**EXERCISE INPUT**
** START **
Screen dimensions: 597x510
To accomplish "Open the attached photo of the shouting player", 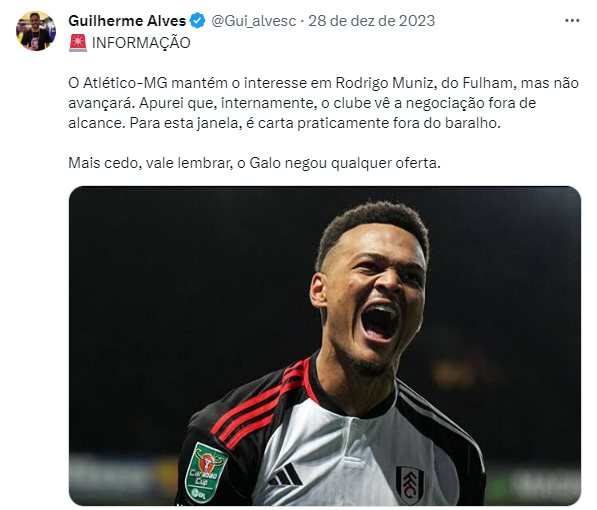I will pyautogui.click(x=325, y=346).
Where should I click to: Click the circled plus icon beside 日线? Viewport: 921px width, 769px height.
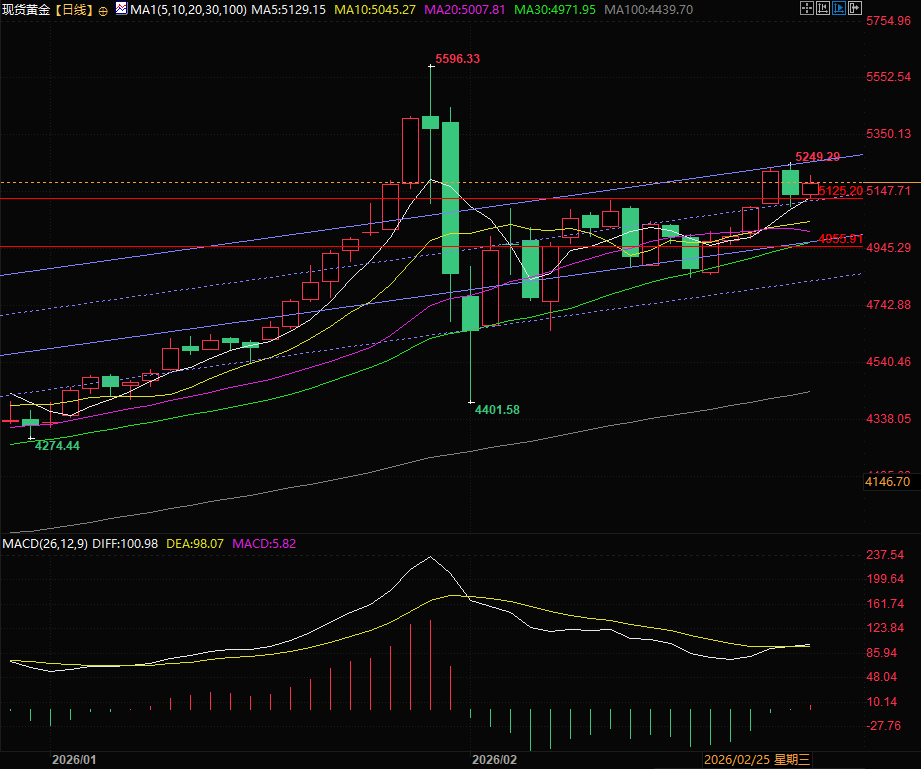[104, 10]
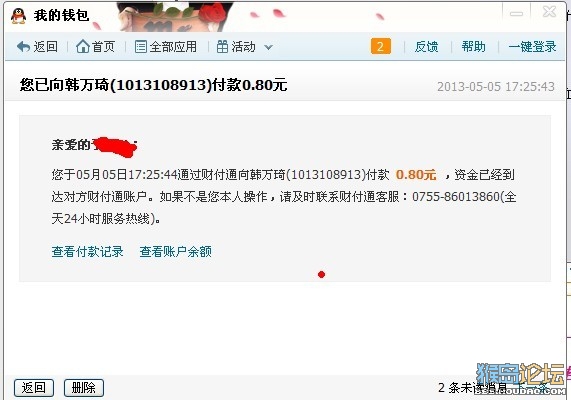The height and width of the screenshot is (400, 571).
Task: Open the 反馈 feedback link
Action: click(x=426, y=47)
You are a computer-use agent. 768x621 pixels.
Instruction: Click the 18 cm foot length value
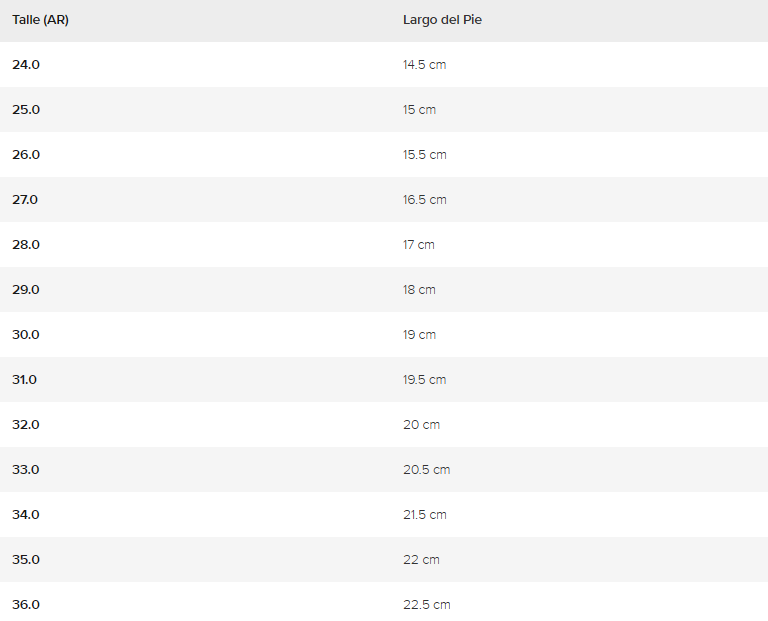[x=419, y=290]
** END **
** START **
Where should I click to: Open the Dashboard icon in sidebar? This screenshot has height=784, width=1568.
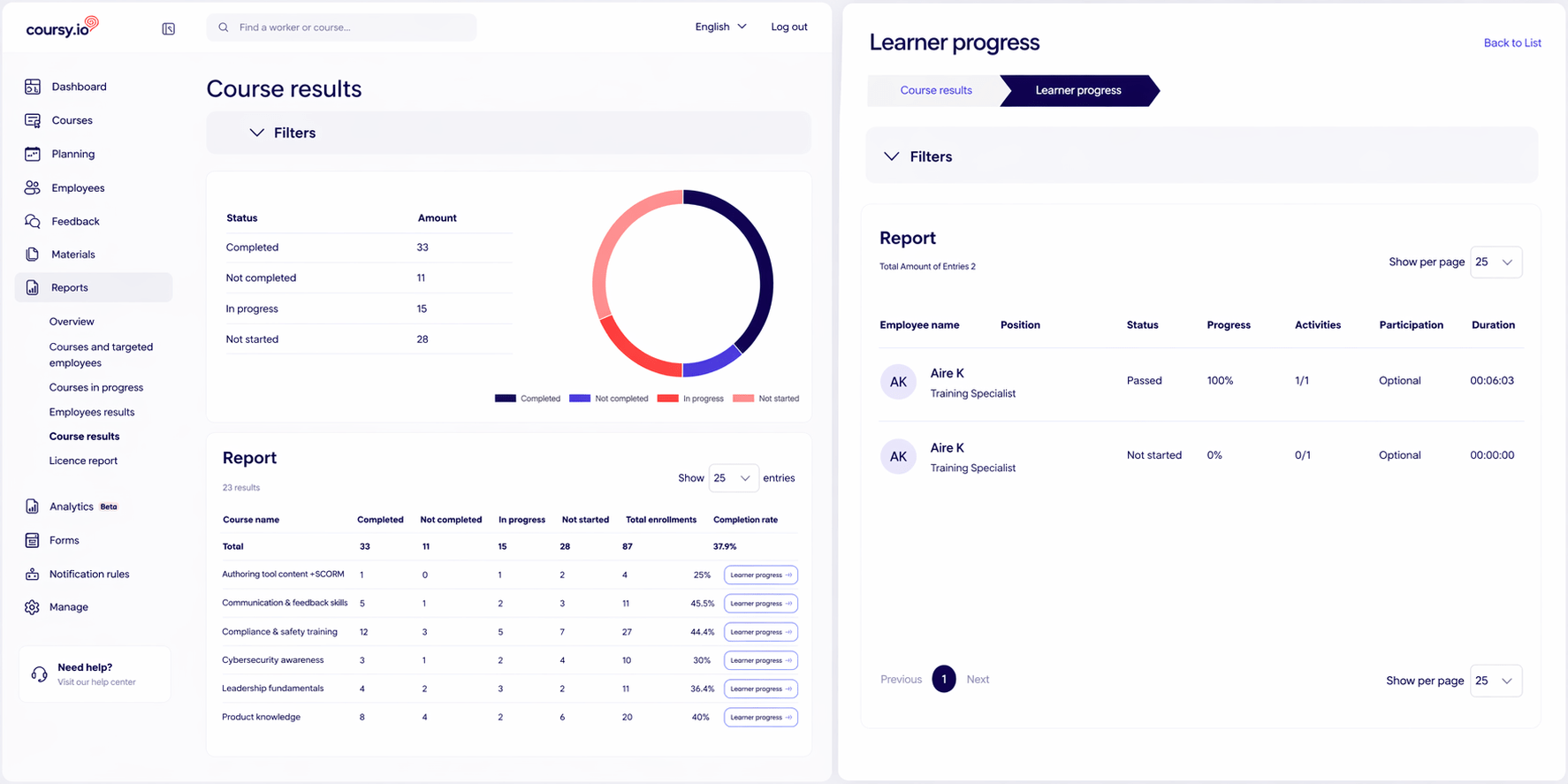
** END **
**SET PROBLEM**
Give the data from the line containing "You are a computer-use agent. 768x621 pixels." down through the line containing "[x=419, y=290]" as a Markdown table with the columns Row and Line, skipping blank lines. Leave the pictures out of the table.

**EXERCISE RESULT**
| Row | Line |
|---|---|
| 1 | You are a computer-use agent. 768x621 pixels. |
| 2 | Instruction: Click the 18 cm foot length value |
| 3 | [x=419, y=290] |